Data extracted from a collection
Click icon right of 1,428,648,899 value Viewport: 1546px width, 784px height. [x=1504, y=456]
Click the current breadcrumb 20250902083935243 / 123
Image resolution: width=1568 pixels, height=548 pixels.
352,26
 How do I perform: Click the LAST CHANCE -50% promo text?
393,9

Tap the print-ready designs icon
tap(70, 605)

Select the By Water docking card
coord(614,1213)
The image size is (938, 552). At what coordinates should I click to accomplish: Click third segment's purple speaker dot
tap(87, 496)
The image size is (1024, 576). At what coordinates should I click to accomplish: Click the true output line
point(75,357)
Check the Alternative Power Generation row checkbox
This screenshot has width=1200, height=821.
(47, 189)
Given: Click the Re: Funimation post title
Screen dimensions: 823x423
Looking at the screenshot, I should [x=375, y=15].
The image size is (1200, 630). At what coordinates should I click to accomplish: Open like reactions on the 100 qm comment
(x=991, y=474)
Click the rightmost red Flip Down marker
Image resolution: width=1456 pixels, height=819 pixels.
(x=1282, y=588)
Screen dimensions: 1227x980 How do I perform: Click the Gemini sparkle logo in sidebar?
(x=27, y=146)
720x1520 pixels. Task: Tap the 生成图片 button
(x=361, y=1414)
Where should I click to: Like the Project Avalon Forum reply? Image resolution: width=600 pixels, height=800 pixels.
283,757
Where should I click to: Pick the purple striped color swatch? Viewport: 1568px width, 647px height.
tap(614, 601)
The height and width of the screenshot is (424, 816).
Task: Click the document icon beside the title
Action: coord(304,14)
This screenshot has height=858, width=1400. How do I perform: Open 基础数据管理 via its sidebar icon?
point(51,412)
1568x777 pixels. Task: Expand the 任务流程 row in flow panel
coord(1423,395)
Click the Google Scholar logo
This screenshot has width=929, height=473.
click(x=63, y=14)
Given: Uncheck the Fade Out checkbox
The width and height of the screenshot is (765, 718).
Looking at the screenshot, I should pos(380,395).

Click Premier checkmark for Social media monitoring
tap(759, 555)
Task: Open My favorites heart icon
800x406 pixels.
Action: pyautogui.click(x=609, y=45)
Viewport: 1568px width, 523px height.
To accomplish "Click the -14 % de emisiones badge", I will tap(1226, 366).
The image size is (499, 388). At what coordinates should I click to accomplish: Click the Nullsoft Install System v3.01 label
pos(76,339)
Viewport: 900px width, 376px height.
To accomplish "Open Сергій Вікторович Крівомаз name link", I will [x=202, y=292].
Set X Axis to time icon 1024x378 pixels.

Work request:
Search the records for the string "Given", and copy every line that holds it.

Response box:
Given: Click the Re: Funimation post title
Given: Uncheck the Fade Out checkbox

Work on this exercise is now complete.